Referring to fig. 3 and 4, one end of the pull claw 53 is fixedly connected to the inner wall of the rotor shaft 13, and the other end is a free end. A space for inserting the end of the cutter 10 is formed between the free end of the pull claw 53 and the inner wall of the smaller opening end of the connecting groove 121 of the rotor shaft 13, and when the cutter 10 is inserted into the space, the pull claw 53 and the mandrel 52 are matched to clamp and fix the cutter 10.

Referring to fig. 2, there are two return springs 54, and the two return springs 54 are arranged side by side in the axial direction of the drag link 51, and the directions of rotation of the two return springs 54 are opposite. The return spring 54 is a compression spring, the return spring 54 is sleeved at the middle part of the broach rod 51, and a space for deformation of the return spring 54 is formed in the inner wall of the rotor shaft 13.

Referring to fig. 2, three movable spacers 55 are provided, and three movable spacers 55 are disposed in the space, wherein one movable spacer 55 is disposed between two return springs 54, and the other two movable spacers 55 are disposed at two ends of the space in the length direction, and the three movable spacers 55 are fixedly connected with the broach rod 51, such that when the broach rod 51 moves along the axial direction thereof toward a side close to the tool 10, the broach rod 51 can drive the movable spacers 55 to squeeze the return springs 54.

Referring to fig. 2, the oil cylinder 3 is an oil cylinder, and includes a first cylinder body 31 and a first piston 32, wherein a first sealing cavity 311 having an opening at one side is formed in the first cylinder body 31, the aperture of the opening is smaller than the inner diameter of the first sealing cavity 311, and the first sealing cavity 311 is communicated with the connecting seat 2 through the opening. The first cylinder 31 is provided with a filling hole, and the filling hole is arranged at one side close to the bottom wall of the first sealing cavity 311.

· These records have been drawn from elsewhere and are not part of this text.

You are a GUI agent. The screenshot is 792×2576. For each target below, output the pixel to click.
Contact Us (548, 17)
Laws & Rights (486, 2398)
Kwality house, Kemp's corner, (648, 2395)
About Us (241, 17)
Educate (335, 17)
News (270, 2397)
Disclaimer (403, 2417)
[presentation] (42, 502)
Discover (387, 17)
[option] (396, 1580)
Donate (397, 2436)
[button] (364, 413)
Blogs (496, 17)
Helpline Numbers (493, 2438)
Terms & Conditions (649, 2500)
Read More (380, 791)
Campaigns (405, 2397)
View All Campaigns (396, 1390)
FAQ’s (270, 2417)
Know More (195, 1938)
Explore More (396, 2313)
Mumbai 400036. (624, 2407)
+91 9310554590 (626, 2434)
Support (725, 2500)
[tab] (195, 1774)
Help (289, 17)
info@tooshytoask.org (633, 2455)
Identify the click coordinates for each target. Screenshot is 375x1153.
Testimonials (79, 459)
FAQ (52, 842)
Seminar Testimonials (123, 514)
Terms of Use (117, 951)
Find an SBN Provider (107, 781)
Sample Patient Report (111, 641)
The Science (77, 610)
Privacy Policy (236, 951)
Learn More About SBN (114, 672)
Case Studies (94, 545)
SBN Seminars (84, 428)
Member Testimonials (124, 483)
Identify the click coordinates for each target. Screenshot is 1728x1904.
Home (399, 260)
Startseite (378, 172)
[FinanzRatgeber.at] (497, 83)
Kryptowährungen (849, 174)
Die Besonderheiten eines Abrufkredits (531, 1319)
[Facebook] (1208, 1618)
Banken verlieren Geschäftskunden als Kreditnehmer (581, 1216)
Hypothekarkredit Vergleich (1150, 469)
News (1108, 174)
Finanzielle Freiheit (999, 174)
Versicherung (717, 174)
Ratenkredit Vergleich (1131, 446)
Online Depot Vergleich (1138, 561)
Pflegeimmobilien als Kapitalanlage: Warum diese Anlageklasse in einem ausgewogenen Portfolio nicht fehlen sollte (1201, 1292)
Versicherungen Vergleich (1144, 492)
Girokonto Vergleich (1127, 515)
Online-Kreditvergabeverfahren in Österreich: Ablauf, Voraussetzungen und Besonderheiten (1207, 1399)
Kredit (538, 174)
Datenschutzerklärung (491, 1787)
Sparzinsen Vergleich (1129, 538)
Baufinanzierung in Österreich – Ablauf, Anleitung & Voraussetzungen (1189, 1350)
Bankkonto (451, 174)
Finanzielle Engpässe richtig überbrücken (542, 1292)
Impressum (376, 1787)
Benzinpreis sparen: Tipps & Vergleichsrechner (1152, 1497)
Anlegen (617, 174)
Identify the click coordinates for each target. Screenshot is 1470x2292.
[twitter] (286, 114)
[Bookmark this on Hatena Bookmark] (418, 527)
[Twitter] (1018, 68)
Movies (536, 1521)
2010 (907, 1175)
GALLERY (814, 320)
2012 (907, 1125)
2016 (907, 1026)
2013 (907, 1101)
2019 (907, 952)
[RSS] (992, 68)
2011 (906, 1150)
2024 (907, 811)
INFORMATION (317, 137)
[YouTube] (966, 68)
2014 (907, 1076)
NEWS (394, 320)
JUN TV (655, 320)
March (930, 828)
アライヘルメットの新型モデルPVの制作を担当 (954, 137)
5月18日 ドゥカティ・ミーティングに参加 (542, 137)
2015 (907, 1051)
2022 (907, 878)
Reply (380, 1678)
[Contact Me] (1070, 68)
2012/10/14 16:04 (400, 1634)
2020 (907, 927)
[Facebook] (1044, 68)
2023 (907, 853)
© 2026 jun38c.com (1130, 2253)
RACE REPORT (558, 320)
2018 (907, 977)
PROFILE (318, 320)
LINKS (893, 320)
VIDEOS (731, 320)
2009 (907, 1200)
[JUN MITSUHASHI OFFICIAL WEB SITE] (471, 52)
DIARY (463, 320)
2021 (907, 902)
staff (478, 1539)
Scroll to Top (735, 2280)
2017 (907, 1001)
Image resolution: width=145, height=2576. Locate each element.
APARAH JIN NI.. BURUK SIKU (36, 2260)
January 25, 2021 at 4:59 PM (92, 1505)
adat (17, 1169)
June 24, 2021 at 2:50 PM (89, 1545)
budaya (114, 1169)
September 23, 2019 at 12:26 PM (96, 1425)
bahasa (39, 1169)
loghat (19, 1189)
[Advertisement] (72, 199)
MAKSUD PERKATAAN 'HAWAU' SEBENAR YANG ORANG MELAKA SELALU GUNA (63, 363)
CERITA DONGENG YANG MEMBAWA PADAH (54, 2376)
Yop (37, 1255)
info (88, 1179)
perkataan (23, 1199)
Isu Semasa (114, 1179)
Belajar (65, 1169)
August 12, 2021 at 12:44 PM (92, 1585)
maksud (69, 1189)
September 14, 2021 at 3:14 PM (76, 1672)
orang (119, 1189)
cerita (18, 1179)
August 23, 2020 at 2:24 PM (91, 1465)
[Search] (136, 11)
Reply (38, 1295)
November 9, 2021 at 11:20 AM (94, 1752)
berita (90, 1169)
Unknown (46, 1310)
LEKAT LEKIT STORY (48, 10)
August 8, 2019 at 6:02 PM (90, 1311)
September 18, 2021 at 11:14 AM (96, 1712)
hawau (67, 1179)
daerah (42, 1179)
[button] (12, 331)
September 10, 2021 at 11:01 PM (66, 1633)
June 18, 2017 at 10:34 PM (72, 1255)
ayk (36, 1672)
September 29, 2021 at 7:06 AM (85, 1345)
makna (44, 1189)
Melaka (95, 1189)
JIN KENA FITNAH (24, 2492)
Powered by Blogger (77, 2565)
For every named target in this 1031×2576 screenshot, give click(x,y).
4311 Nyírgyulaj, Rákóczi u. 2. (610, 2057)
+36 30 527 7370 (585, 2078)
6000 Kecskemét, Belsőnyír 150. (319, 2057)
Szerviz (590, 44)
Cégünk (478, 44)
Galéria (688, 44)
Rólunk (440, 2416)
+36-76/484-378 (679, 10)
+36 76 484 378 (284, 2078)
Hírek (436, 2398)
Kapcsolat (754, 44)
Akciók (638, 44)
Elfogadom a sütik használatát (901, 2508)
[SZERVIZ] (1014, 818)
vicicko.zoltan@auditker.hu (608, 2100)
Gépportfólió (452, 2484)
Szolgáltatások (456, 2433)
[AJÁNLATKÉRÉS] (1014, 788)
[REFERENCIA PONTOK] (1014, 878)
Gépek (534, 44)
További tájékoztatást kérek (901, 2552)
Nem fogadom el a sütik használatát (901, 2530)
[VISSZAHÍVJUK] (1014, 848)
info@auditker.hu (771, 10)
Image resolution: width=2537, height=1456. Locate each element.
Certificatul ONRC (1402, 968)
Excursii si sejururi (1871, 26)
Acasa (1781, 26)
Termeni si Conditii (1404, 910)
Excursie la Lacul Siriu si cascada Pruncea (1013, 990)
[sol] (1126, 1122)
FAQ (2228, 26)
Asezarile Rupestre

Referring to fig. 2, the first piston 32, the draw bar 51, and the spindle 52 are provided with air passages 511 that are in communication with each other. The cross section of the first piston 32 is T-shaped, a pressure cavity is formed between the end face of the first piston 32 and the bottom wall of the first sealing cavity 311, the filling hole is communicated with the inside and the outside of the pressure cavity, pressure oil is filled into the pressure cavity through the filling hole, and the first piston 32 can be pushed to move towards one side close to the cutter 10 under the action of oil pressure. One end of the first piston 32 penetrates through the opening of the first sealing cavity 311 and extends into the connecting seat 2.

Referring to fig. 2 and 3, a cutter disc 6 is disposed between the first piston 32 and the cutter bar 51, and the cutter disc 6 is sleeved outside the cutter bar 51 and fixedly connected to the cutter bar 51. The cross section of the cutter head 6 is trapezoidal, the lower bottom surface of the cutter head 6 faces the first piston 32, a slot 61 for inserting the end part of the first piston 32 is formed in the middle of the cutter head 6, the end part of the cutter rod 51 extends to the inside of the slot 61, a yielding groove 321 for inserting the end part of the cutter rod 51 is formed in the first piston 32, when the end surface of the first piston 32 contacts with the bottom wall of the slot 61, an air channel 511 of the first piston 32 is communicated with the air channel 511 of the cutter rod 51, the cutter rod 51 is inserted into the yielding groove 321, and at the moment, a gap is reserved between the end part of the cutter rod 51 and the bottom wall of the yielding groove 321, so that the cutter head 6 can be conveniently propped up by the first piston 32.

Referring to fig. 2 and 3, the sealing ring 7 is fixed on the first piston 32, and when the first piston 32 is inserted into the slot 61, the sealing ring 7 can seal a splice joint between the first piston 32 and the cutter striking plate 6, so that gas in the detection air passage 511 is not easy to leak from the splice joint, and the tightness is improved.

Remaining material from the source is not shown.